Your suggestion makes sense. Originally, EvalState was EvalEnvIdGen, since this was the only state carried through evaluation. Only in a recent commit was it renamed to EvalState and additional fields get added to EvalState (e.g., gas counter). So yes, it would make sense to make the id generator a member of EvalState and only have that passed to the EvalEnv methods.
I have a bit of naming indecision. Originally, I was afraid of long names like EvaluatorEnvironment.t (since we have the Evaluator module and the Environment.t) or even longer like EvaluatorEnvironmentIdGenerator.t, etc. I think EvaluatorState would make sense, but perhaps the EvalEnv* names should be overhauled completely. EvalEnv's are just numbered environments, and their name should better reflect that.

I totally agree that 1. and 3. are some of the uglier parts of the implementation and can be improved.

Another part that may be of interest is the postprocessing step in EvalPostprocess.re: I already cleaned this up from the original implementation from my thesis, but it still feels overcomplicated. For example, there's the memoization of postprocessing by environments, tracking of holes and hole instantiation numbers using HoleClosureInfo_.t and HoleClosureInfo.t, and a separate stage for hole parent tracking. If anything, I think it's easier to understand (at least from the comments and naming) than the old postprocessing in Program.renumber, but it's still fairly abstruse.

Jul 11 '22 19:07 jlam55555

I think this was the very first major decision that I ran into, and one that persisted throughout until I got used to it. The redundancy you notice is due to the fact that we have a dependency loop (DHExp.Environment -> DHExp.result -> DHExp.t -> DHExp.Closure -> DHExp.Environment) and want DHExp.result to be in its own module, hence EvaluatorResult.t === DHExp.result. (Note that this is also quite annoying because it causes constant boxing/unboxing of the Indet and BoxedValue judgments for the environment definiens, even when they're usually irrelevant.) The alternative (which gets rid of this dependency loop) is to have environments map variables to DHExp.t rather than EvaluatorResult.t (essentially, the expression without the "final" judgment) -- but this forces us to recompute the final judgment each time we need it. In hindsight, the latter may not be so bad -- a call to Evaluator.evaluate on a final DHExp.t just to get the final judgment for the expression shouldn't take too many evaluation steps. I'm not too sure if that will truly be beneficial though.

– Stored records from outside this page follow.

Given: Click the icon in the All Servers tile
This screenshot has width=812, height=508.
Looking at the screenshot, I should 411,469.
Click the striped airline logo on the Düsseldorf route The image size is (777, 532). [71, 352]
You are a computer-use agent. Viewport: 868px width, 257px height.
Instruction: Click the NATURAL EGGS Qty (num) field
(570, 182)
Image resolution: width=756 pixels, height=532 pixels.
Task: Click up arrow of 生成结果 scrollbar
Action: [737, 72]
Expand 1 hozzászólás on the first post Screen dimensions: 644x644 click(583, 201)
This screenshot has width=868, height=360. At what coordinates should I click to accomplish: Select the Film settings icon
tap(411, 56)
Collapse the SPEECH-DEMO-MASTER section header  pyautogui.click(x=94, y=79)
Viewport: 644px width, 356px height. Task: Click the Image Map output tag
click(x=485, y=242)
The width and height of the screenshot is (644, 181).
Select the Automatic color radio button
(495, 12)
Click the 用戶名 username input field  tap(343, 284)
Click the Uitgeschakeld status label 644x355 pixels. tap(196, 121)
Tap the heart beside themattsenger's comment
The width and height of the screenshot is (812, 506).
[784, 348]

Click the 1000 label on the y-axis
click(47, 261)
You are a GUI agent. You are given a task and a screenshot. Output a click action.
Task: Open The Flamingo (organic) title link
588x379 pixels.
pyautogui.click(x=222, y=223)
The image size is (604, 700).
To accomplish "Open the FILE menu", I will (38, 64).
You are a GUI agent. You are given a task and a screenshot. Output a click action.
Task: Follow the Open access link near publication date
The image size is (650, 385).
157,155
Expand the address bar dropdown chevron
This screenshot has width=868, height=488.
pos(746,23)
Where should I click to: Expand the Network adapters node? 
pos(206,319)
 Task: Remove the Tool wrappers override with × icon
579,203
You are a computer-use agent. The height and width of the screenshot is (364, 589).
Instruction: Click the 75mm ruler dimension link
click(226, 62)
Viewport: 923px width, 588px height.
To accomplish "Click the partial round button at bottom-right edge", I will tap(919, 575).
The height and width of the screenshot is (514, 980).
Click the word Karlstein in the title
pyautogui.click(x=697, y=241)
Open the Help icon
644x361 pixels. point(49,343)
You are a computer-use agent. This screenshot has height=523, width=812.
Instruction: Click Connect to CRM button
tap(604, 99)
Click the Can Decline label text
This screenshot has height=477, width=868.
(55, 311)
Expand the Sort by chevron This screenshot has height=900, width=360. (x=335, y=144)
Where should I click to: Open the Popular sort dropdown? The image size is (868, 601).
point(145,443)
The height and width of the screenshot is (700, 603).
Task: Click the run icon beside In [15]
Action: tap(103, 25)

Hmm yeah this is tricky. Along the lines of the above, we could maybe introduce something like EvaluatorResult.wrap : DHExp.t -> EvaluatorResult.t which computes the final judgment in constant time. As you said, I'm not sure if that would be worth it just for the sake of cleaning up the modules/types. Alternatively, and probably not worth it, but apparently mutually recursive modules are a thing? If we went that route, we probably wouldn't be able to define them in separate files.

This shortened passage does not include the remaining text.